Рассказ
Опубликовано в журнале Дружба Народов, номер 1, 2021
Маркиш Давид Перецович — прозаик, поэт. Родился в 1939 году в Москве. Автор более двух десятков книг. Участвовал в арабо-израильской войне (1973), был советником премьер-министра Израиля И.Рабина по связям с русскоязычной общиной. Печатался в журналах «Знамя», «Октябрь» и др. Живет в Израиле.
Предыдущая публикация в «ДН» — 2018, № 10.
Мока Гринберг был человек, достойный подражания — дурных дел за ним не водилось, нравом он отличался тихим и покладистым, хотя панибратство и не приветствовал — считал его дурным тоном. Почему «Мока», вот ведь вопрос! Не Миша, не Мойше, даже, на худой конец, не Мика, а именно «Мока». Почему? Откуда это взялось и к Гринбергу прилепилось как банный лист? Никто, начиная с самого Моки, этого не сумел бы объяснить. В Воронеже, где он появился на свет, его нарекли именем «Миша» и так и записали в метрике: «Гринберг Михаил Исаакович, год рождения 1960». Коротко и ясно. Но урожденное имя недолго продержалось. Как видно, в семье папа с мамой сызмальства называли сыночка Мокой — по причинам, затерявшимся в недрах времени. Ну, Мока так Мока; не зря, нет, не зря русские люди, включая сюда краешком и евреев, почерпнули бадьей из колодца народной мудрости: «Назови хоть горшком, только в печку не сажай». Его никто никуда и не сажал, но люди, знакомые и вовсе ему незнакомые, дивились: «Что это за имя такое!» А тридцать лет назад, по приезде в Тель-Авив на ПМЖ, он с удовольствием сердца узнал, что одного знаменитого израильского героя и адмирала тоже зовут Мока.
Родители Моки, как говорится, «академиев не кончали» и звезд с неба голыми руками не хватали, как картошки из кострища, — то были простые воронежские люди, зарабатывавшие на хлеб унылым трудом и дальше ближайшего понедельника не заглядывавшие. Партийный Исаак с разводным ключом в руке для обнаружения неполадок обходил жэковские котельные свердловского района, а мама орудовала шваброй и половой тряпкой в родильном доме имени Павлика Морозова. Неполадок в изношенных котельных было пруд пруди, а в роддоме новые папы дружно дули водку на лестничных площадках, курили и плевали на пол; до гигиены тут было не близко. Так что тем ученым специалистам, которые в еврейском национальном меньшинстве сплошь видели городскую интеллигенцию, в семье Гринбергов нечего было искать.
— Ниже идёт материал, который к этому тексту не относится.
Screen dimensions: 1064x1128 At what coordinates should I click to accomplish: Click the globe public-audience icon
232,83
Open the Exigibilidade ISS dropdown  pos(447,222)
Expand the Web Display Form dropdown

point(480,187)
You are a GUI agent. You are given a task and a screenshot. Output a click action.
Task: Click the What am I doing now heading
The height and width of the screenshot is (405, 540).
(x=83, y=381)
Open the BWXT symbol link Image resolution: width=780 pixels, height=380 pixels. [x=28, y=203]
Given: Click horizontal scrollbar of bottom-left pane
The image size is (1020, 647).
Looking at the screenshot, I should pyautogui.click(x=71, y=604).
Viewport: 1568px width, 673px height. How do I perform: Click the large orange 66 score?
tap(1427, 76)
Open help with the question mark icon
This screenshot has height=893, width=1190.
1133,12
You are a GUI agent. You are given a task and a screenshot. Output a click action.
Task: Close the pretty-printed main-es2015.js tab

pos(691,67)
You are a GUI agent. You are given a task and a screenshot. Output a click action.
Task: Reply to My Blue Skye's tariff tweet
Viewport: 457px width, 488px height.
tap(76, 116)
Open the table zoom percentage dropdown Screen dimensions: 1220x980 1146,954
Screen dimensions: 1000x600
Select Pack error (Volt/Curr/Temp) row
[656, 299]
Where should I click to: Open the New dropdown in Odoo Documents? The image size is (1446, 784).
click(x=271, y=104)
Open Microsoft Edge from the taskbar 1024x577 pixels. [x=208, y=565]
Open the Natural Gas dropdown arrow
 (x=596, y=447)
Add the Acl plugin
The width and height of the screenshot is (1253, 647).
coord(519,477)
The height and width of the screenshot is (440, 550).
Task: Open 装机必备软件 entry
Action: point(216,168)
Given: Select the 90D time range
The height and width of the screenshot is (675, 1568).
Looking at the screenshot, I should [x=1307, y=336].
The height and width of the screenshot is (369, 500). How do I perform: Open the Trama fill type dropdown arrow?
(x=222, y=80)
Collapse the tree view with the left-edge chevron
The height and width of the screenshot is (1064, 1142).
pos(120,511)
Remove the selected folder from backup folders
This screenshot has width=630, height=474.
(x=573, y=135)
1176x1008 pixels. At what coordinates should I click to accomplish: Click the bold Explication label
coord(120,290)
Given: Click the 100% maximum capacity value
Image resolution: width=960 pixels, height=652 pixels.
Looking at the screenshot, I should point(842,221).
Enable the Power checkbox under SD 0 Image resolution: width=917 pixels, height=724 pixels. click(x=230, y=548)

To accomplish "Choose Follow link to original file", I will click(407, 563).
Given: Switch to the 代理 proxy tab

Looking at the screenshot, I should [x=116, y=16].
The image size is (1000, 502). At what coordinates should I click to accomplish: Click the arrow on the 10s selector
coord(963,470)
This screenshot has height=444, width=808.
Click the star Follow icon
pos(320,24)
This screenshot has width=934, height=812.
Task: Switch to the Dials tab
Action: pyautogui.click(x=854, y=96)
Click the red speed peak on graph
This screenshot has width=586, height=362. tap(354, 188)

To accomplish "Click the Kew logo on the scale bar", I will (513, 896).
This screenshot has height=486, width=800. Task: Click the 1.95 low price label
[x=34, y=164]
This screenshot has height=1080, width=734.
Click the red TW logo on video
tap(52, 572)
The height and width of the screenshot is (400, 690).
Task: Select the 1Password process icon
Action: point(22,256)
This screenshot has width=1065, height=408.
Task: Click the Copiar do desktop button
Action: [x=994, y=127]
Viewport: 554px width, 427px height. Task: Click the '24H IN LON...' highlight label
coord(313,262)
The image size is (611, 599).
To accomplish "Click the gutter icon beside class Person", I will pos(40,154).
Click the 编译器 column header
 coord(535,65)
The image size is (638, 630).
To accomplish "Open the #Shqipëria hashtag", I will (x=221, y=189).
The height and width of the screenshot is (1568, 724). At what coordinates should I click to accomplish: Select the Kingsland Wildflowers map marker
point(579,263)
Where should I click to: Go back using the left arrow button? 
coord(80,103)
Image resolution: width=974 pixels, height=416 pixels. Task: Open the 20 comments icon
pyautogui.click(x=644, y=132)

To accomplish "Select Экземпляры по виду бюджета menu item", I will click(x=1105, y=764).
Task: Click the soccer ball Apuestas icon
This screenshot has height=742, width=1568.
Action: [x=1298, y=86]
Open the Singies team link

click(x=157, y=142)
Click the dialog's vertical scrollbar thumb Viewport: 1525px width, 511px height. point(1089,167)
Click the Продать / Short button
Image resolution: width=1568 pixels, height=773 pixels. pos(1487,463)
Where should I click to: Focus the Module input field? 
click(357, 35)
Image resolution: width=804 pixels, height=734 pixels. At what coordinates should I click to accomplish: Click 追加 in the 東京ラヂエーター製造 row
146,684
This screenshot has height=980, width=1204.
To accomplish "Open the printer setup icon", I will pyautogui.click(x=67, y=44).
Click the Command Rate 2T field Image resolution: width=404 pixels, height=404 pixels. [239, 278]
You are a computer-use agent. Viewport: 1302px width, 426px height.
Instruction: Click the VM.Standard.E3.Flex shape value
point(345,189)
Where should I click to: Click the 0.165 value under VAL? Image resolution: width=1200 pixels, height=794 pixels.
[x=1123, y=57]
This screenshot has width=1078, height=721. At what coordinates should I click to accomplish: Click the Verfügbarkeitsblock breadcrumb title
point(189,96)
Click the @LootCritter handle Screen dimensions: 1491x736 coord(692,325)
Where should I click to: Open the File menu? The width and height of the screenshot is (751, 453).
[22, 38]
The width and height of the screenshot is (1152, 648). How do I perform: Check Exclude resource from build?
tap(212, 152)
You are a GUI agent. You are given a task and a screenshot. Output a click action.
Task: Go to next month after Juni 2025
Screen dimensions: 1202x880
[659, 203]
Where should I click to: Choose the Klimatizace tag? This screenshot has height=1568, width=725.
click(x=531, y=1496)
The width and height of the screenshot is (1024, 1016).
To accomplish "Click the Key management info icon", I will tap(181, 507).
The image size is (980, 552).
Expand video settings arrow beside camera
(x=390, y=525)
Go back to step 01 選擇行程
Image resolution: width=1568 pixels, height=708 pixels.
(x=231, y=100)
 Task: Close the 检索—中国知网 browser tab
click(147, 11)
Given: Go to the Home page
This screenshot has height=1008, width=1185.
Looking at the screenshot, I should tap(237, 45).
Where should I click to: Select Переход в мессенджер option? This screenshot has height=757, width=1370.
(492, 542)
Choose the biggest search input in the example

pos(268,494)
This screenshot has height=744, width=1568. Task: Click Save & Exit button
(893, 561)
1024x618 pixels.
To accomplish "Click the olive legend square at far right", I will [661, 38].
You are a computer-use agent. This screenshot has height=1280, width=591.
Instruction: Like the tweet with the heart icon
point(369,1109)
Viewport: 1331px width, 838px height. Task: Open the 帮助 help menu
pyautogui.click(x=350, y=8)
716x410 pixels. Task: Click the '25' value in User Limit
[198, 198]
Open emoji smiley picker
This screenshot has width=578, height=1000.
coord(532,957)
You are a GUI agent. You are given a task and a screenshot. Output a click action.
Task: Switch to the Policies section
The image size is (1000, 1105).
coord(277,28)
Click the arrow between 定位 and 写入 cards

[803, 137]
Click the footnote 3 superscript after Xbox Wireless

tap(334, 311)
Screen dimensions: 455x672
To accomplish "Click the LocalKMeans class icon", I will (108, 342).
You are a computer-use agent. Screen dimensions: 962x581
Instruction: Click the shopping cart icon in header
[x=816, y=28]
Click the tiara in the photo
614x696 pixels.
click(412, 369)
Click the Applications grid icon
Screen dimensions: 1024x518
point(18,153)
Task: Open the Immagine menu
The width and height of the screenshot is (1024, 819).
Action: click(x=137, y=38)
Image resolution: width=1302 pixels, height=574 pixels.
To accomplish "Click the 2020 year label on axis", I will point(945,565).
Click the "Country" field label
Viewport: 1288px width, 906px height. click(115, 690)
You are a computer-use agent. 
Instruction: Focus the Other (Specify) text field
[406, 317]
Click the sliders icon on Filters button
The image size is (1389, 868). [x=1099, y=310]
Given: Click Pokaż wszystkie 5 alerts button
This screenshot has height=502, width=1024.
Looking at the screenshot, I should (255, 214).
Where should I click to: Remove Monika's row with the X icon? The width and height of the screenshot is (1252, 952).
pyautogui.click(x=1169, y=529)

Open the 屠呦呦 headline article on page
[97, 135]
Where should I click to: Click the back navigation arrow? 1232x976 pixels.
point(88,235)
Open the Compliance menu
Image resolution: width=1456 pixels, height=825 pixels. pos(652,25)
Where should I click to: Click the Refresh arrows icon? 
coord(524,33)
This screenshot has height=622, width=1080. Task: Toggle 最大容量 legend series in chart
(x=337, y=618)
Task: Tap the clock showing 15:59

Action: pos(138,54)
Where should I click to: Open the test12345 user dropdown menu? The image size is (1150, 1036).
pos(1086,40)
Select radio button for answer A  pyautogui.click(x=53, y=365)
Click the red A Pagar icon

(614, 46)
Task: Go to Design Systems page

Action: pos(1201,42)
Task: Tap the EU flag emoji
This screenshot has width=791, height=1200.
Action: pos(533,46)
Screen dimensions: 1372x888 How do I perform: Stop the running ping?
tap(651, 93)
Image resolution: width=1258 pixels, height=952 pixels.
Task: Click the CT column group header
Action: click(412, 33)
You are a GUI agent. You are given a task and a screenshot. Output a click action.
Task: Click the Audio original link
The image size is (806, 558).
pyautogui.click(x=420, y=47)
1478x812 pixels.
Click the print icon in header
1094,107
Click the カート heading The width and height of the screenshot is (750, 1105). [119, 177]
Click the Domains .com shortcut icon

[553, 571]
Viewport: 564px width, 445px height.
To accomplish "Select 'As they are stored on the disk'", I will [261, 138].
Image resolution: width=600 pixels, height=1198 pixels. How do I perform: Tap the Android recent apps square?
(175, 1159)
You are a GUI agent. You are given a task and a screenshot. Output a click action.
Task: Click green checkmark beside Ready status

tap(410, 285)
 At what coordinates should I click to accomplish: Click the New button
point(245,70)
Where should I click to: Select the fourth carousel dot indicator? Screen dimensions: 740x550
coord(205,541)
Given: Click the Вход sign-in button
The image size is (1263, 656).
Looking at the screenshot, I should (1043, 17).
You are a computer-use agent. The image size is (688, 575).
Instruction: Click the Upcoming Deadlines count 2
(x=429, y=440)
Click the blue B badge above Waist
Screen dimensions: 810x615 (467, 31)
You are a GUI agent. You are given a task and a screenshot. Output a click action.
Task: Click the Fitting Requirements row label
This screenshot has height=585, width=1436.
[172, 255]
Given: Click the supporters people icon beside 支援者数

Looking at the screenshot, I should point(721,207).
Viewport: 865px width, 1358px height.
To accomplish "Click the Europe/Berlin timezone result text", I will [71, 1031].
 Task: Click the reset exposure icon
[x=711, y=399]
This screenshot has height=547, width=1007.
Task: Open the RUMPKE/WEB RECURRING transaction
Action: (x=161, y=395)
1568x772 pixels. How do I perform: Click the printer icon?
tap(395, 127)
Но и этому паскудному выживанию, которое, по въевшейся в душу привычке, Гринберги принимали за достойную социалистическую жизнь, в бедовые 90-е, с наступлением эпохи красных пиджаков наступил конец. Котельные пришли в полное обветшание, а родильный дом имени Павлика Морозова перестал платить зарплаты и перешел на самотек. Чтобы не пропасть, Гринберги поменяли направление своих жизненных усилий и заделались вольными предпринимателями: занялись сбором и продажей металлолома. К несчастью, они оказались не одни в этом диком поле, где железяки — эти останки минувшего времени — валялись порой совершенно безнадзорно. Бандюки, тучно расплодившиеся к тому времени, взяли прибыльный и к тому же не требовавший вложений железный промысел под свой контроль, и воспрянувшие было духом Исаак с женой, собственным чаяниям вопреки, оказались конкурентами опасных людей. Конкуренция, как к ней ни подойди, прямым путем ведет к конфронтации и размахиванию кулаками, ну а дальше как карта ляжет… Карта Гринбергов легла плохо: однажды они со своих поисков не вернулись, а их «бизнес» перекочевал в руки тех, кому они дорожку перешли. На все запросы Моки, куда пропали родители, милиция выражала понимание, но пожимала плечами: сбор металлолома рисковое занятие, случается, что и со смертельным исходом; хорошо бы в моргах поспрошать. Но и в моргах Гринбергов не оказалось, надо было их искать в недрах городской свалки или под бетоном дороги.
Оставшись сиротой среди бела дня, воронежский уроженец Мока Гринберг решил, не откладывая дела ни на день, ни на час, ехать в Израиль на постоянное жительство. Хватит!
Надо сказать, что в жизни каждого еврея возникает в свой час, подобно знаменитым огненным письменам «Мене, текел, фарес» на вавилонской стене, неумирающий вопрос: ехать или не ехать? Куда ехать — это не требует наводящих вопросов и ясно без подсказок: на историческую родину, вот куда! Вопрос появился две тысячи лет тому назад и тлел и дымил, пока в советской России не занялся ярким пламенем, а после того, как большевиков прогнали от власти, и вовсе полыхнул на воле: «Поехали!» Но поехали не все, Гринберги не тронулись с места, следуя вязкой пословице: «Где родился, там и пригодился». Да и как могли подняться и ехать все! Так не бывает: всегда объявится тот, кто пойдет против течения; на том держится мир.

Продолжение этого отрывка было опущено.